During the interview process, find out what really drives the business of the company. Companies make product, sales strategy, and marketing decisions based on whether the company is manufacturing driven, marketing driven, or sales driven, and the driving force behind the company can enhance or diminish your career plans depending upon what that force is.

Manufacturing-driven companies are driven by their existing expertise and manufacturing facilities. If they have large amounts of capital tied up in machines that are being underutilized, you can bet that they will spend all of their product development time trying to find a way to make other products on that machine. This approach tends to have a backward view of the market, and the challenge is to keep from being left behind by market changes.

Marketing-driven companies are pushed by what customers will need in the future. These companies are constantly trying to be innovative by keeping new products in the R&D pipeline that meet the changing needs of customers brought on by new medical techniques. A marketing focus means that a company is trying to develop products that will put them ahead of existing technologies and competition. This approach tends to have a forward view of the market, and the challenge here is to resist selling something that does not yet exist.

Sale-driven companies usually ask, "What does the customer need today?" They are run under the philosophy that, "Whatever the customer is buying is what we should be selling." Companies with this focus tend to buy other businesses or product lines whenever their customers need something that they do not have. Although it is nice to be that responsive, this approach looks only at the here and now, and the challenge is to avoid buying companies and products that will be outdated very shortly.

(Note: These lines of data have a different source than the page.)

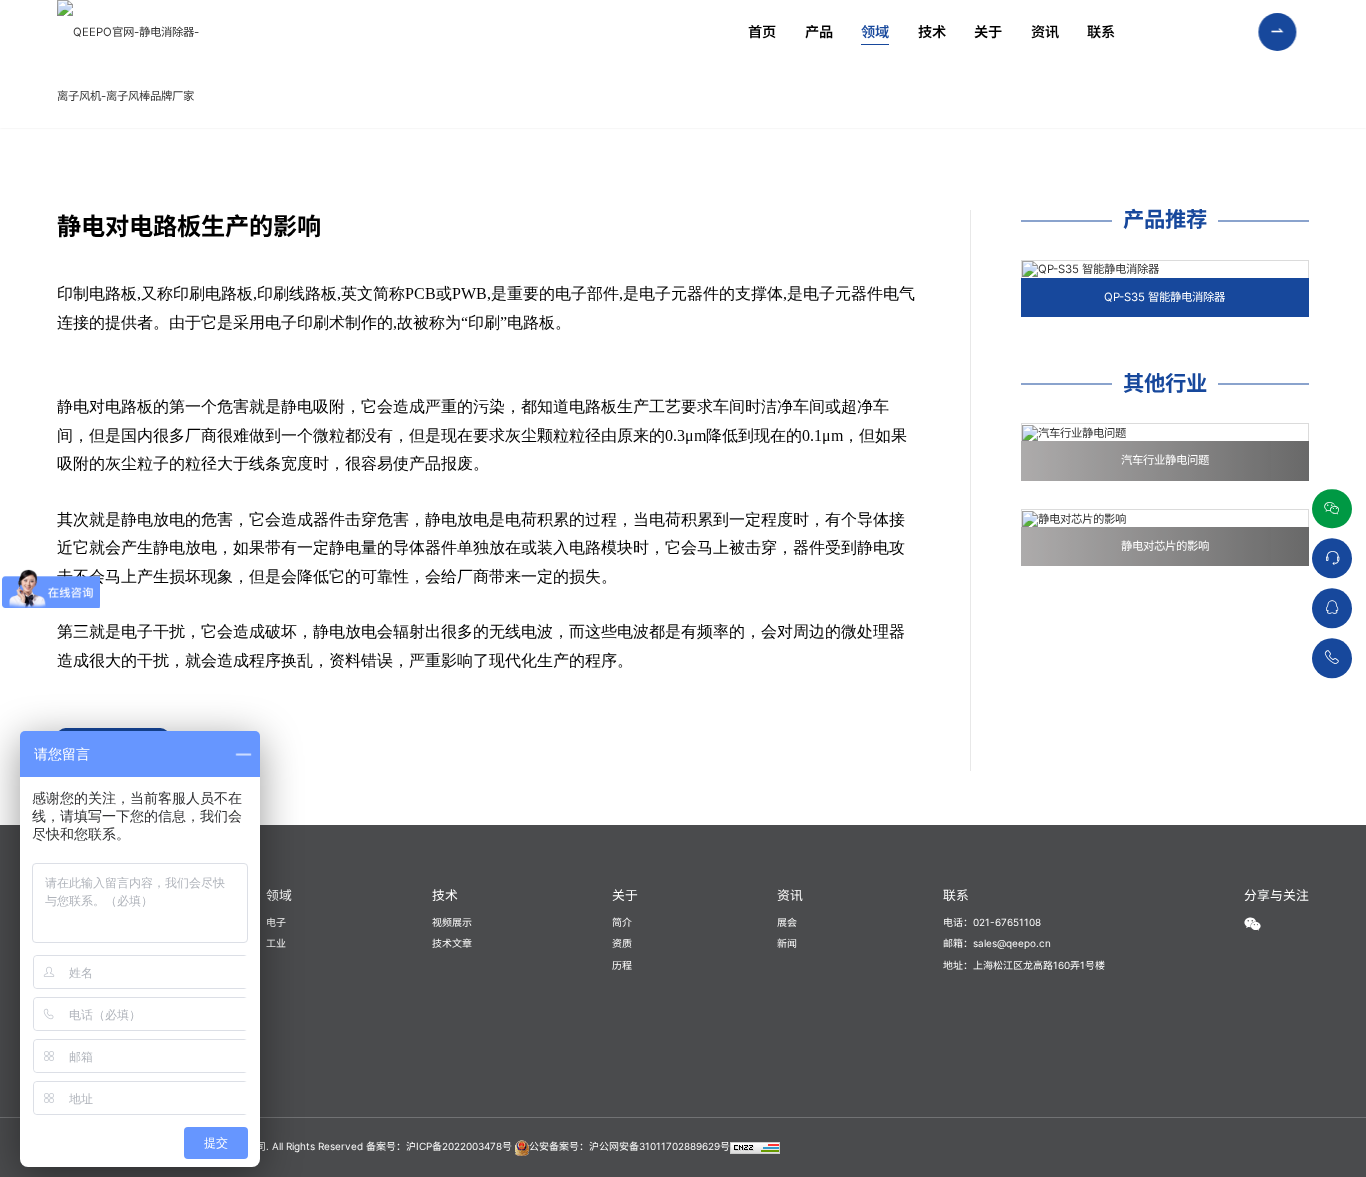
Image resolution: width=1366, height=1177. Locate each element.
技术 (932, 31)
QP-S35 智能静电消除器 (1164, 297)
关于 (988, 31)
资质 (622, 943)
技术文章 (452, 943)
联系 (1101, 31)
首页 (762, 31)
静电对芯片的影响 (1165, 546)
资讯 (1045, 31)
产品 (819, 31)
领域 (875, 31)
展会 (787, 922)
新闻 (787, 943)
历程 (622, 965)
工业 (276, 943)
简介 (622, 922)
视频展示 (452, 922)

Each focus has advantages and disadvantages. Ideally, the best company to work for is one that integrates all three approaches into its business. As a future employee, your job is to decide whether your career plans can coexist with the focus of the company. If you want to pursue the marketing track, you will not be happy with a manufacturing-driven company because your analysis of the market will be limited to what the company can already do. If you want to stay in sales your entire career, a marketing-driven company may drive you crazy with too many changes in sales approaches and product development. If you prefer the steady environment found with a manufacturing focus, a sales-driven company will give you nightmares because everyone else always wants something different.

Deciding on a specific company or a particular field to specialize in is difficult for sales professionals because little information exists regarding many of the sales careers that are available. Salespeople are always interested in selling something that is fun to sell and that pays that highly sought after six-figure income. The field of medical sales provides the opportunity to sell high-tech, life-saving products to some of the most intelligent and demanding people on the planet. This field also affords representatives many different career advancement possibilities. The positions are there for those whose action matches their ambition. Carl Kell, a former communications professor and author, once said, "Do what you want to do in life, and someone is bound to pay you for it!"